This article is written for those who want to get better at using price to earnings ratios (P/E ratios). We’ll look at Momo Inc.’s (NASDAQ:MOMO) P/E ratio and reflect on what it tells us about the company’s share price. Based on the last twelve months, Momo’s P/E ratio is 10.95. In other words, at today’s prices, investors are paying $10.95 for every $1 in prior year profit.

Check out our latest analysis for Momo

How Do You Calculate A P/E Ratio?

The formula for P/E is:

Price to Earnings Ratio = Share Price ÷ Earnings per Share (EPS)

Or for Momo:

P/E of 10.95 = $23.38 ÷ $2.14 (Based on the year to September 2018.)

Is A High P/E Ratio Good?

A higher P/E ratio means that investors are paying a higher price for each $1 of company earnings. That is not a good or a bad thing per se, but a high P/E does imply buyers are optimistic about the future.

How Growth Rates Impact P/E Ratios

P/E ratios primarily reflect market expectations around earnings growth rates. When earnings grow, the ‘E’ increases, over time. That means even if the current P/E is high, it will reduce over time if the share price stays flat. Then, a lower P/E should attract more buyers, pushing the share price up.

Momo increased earnings per share by a whopping 39% last year. And earnings per share have improved by 76% annually, over the last five years. So we’d generally expect it to have a relatively high P/E ratio.

How Does Momo’s P/E Ratio Compare To Its Peers?
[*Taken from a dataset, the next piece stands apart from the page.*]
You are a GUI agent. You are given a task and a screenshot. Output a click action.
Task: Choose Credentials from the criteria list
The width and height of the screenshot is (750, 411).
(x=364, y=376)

The P/E ratio indicates whether the market has higher or lower expectations of a company. If you look at the image below, you can see Momo has a lower P/E than the average (23.2) in the interactive media and services industry classification.

NasdaqGS:MOMO PE PEG Gauge December 24th 18

Momo’s P/E tells us that market participants think it will not fare as well as its peers in the same industry. While current expectations are low, the stock could be undervalued if the situation is better than the market assumes. It is arguably worth checking if insiders are buying shares, because that might imply they believe the stock is undervalued.
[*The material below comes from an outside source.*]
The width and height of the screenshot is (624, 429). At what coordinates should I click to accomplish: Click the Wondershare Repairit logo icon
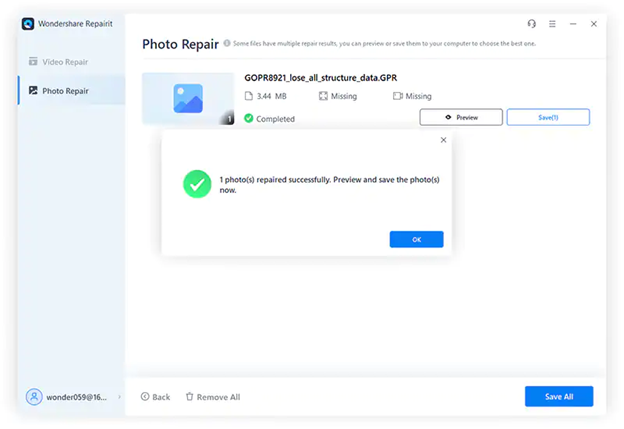pos(28,24)
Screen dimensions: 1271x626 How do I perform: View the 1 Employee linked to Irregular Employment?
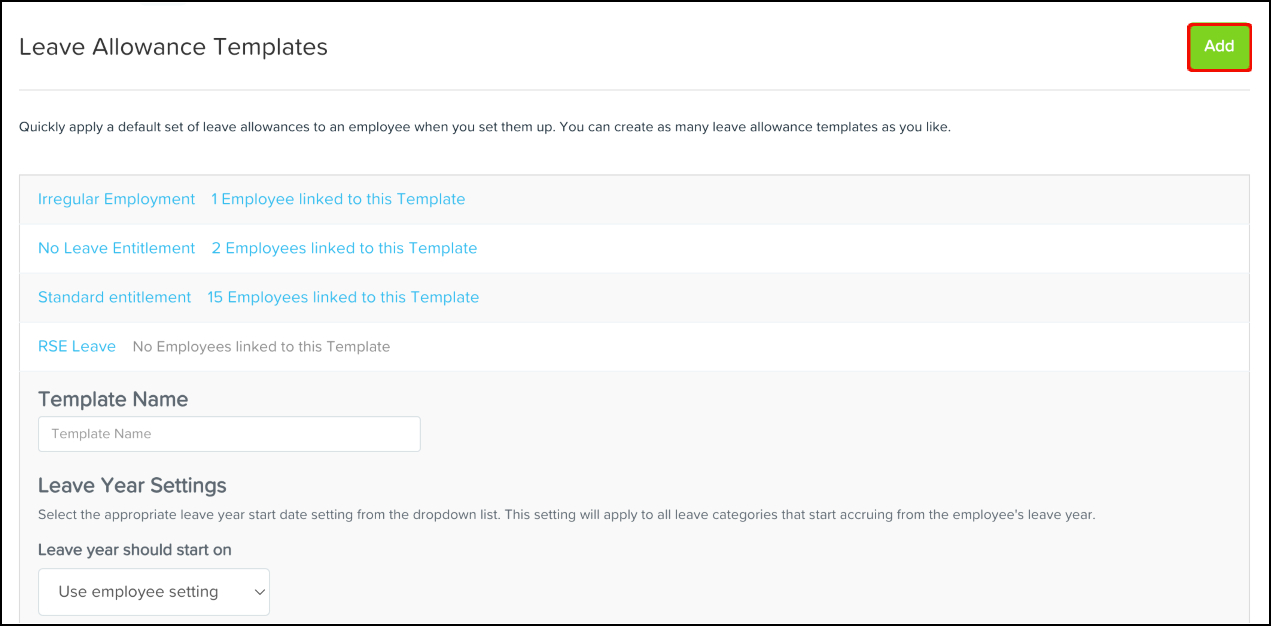(338, 199)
Don’t Forget: The P/E Does Not Account For Debt or Bank Deposits

The ‘Price’ in P/E reflects the market capitalization of the company. Thus, the metric does not reflect cash or debt held by the company. In theory, a company can lower its future P/E ratio by using cash or debt to invest in growth.

Such spending might be good or bad, overall, but the key point here is that you need to look at debt to understand the P/E ratio in context.

How Does Momo’s Debt Impact Its P/E Ratio?

Since Momo holds net cash of US$776m, it can spend on growth, justifying a higher P/E ratio than otherwise.

The Bottom Line On Momo’s P/E Ratio

Momo’s P/E is 10.9 which is below average (15.8) in the US market. The net cash position gives plenty of options to the business, and the recent improvement in EPS is good to see. The below average P/E ratio suggests that market participants don’t believe the strong growth will continue. Since analysts are predicting growth will continue, one might expect to see a higher P/E so it may be worth looking closer.

When the market is wrong about a stock, it gives savvy investors an opportunity. If it is underestimating a company, investors can make money by buying and holding the shares until the market corrects itself. So this free visualization of the analyst consensus on future earnings could help you make the right decision about whether to buy, sell, or hold.

You might be able to find a better buy than Momo. If you want a selection of possible winners, check out this free list of interesting companies that trade on a P/E below 20 (but have proven they can grow earnings).

To help readers see past the short term volatility of the financial market, we aim to bring you a long-term focused research analysis purely driven by fundamental data. Note that our analysis does not factor in the latest price-sensitive company announcements.

The author is an independent contributor and at the time of publication had no position in the stocks mentioned. For errors that warrant correction please contact the editor at editorial-team@simplywallst.com.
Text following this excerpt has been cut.